Click Here!
      "Gerçekten" haber verir 03 Aralık 2006

Eski tarihli sayılar

Görüş, teklif ve
eleştirilerinizi
[email protected]
adresine bekliyoruz.
 

Hüseyin GÜLTEKİN

Boşanmalar artarak devam ediyor



Bilmem farkında mısınız, ülkemizde boşanmalar, ayrılmalar aldı başını gidiyor. Ailevî sürtüşmeler, kavgalar gün geçtikçe artıyor, çözülemeyen problemler, zamanında halledilmeyen küçük meseleler gittikçe büyüyerek kronikleşiyor ve eşler çareyi ayrılmakta buluyor. Boşanma dâvâları arttıkça artıyor, mevcut aile mahkemelerine yenileri eklendiği halde, ihtiyaca kâfî gelmiyor.

Daha yeni evlenen ve hayatının baharındaki gençlerden tutun, artık ömrünün âhir kısmını yaşamakta olan, yıllarca bir yastıkta hayat geçiren yaşlı çiftlere varıncaya kadar her yaştan, her meslek grubundan insanlar geçimsizliğin çaresini hemencecik ayrılmakta buluyorlar. Aile mahkemelerinin önündeki kadınlı, erkekli insan kuyrukları bunu gösteriyor.

Türk aile yapısı nasıl ve neden bu hale geldi? Din adamlarımız, eğitimcilerimiz, sosyologlarımız, ilgili bakanlık bu konuda ne düşünüyor? Ülkenin geleceği için hiç de iyi sinyaller vermeyen bu tehlikeli gidiş ile alâkalı çözüme yönelik bir çalışmaları, bir tedbirleri var mı bilemiyorum.

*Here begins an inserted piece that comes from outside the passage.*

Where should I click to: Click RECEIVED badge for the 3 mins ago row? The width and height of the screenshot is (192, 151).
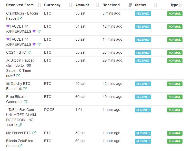pyautogui.click(x=143, y=14)
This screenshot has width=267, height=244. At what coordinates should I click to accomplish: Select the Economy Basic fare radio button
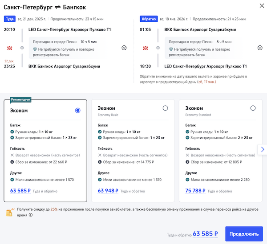pos(165,108)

Aslında belirli bazı kişi ve kurumdan öteye aklı başında her insanın, hepimizin bu duruma kafa yorması gerekiyor diye düşünüyorum. Gerçekten ne oldu bu insanlara? Ne oldu bu insanlara ki, her insanın bu dünyada bir nevî hususî Cenneti sayılan yuvalarını hemencecik yıkıyorlar? Bir hadis-i şerife göre, helâl bir iş olduğu halde Allah’ın en sevmediği iş boşanmadır. Evet ne oldu bu insanlara ki, Yüce Allah’ın hoş görmediği, sevmediği böyle bir çareye baş vuruyorlar?

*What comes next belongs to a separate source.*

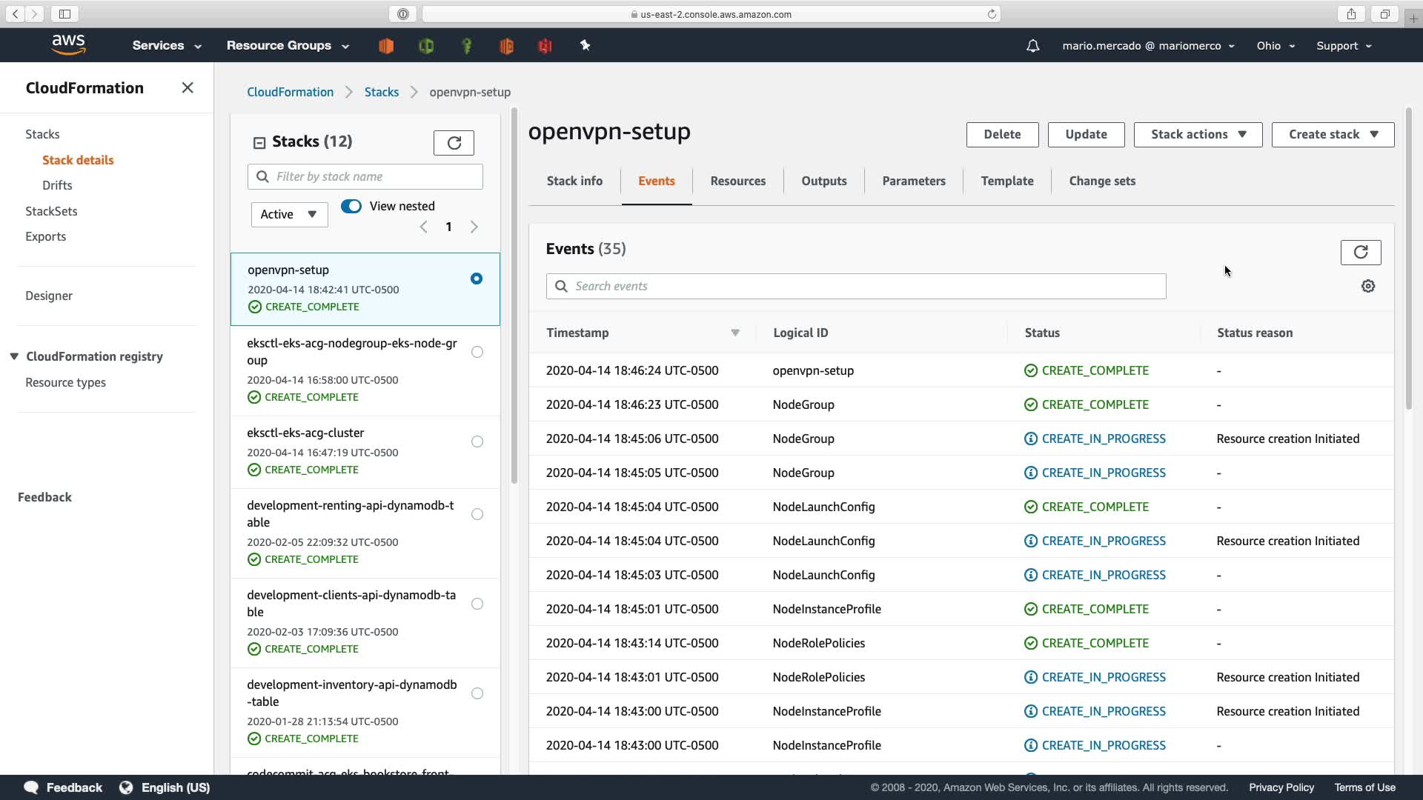The height and width of the screenshot is (800, 1423).
Task: Click the pin shortcut icon in navbar
Action: (x=585, y=46)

Görünen şu ki, toplumdaki yozlaşma ve ahlâkî çöküntüden en fazla etkilenen, en çok bedel ödeyen kurumların başında aile kurumu geliyor. Manevî havanın bozulması, dinî değerlerin erozyona uğraması öncelikle aileleri tahrip ediyor.

Günah ve haramların bombardımanı altındaki ailelerin, buna karşı direnme ve mukavemet edebilme gücü, tek ve yegâne kaynağı dinî değerlerdir. Dinî değerlerin yeterince yaşanmadığı, hayata geçirilemediği toplumlarda ve dolayısıyla ailelerde, karşılıklı saygı, sevgi, hoşgörü ve muhabbet duyguları yaşanmıyor. Aile fertlerini birbirine bağlayan, birbirine kenetleyen bu nezih ve güzel duyguların yerini enaniyet, kıskançlık, bencillik gibi çirkin hasletler alıyor. Ve sonrasında sürtüşmeler, kavgalar ve daha sonra da ayrılmalar, boşanmalar...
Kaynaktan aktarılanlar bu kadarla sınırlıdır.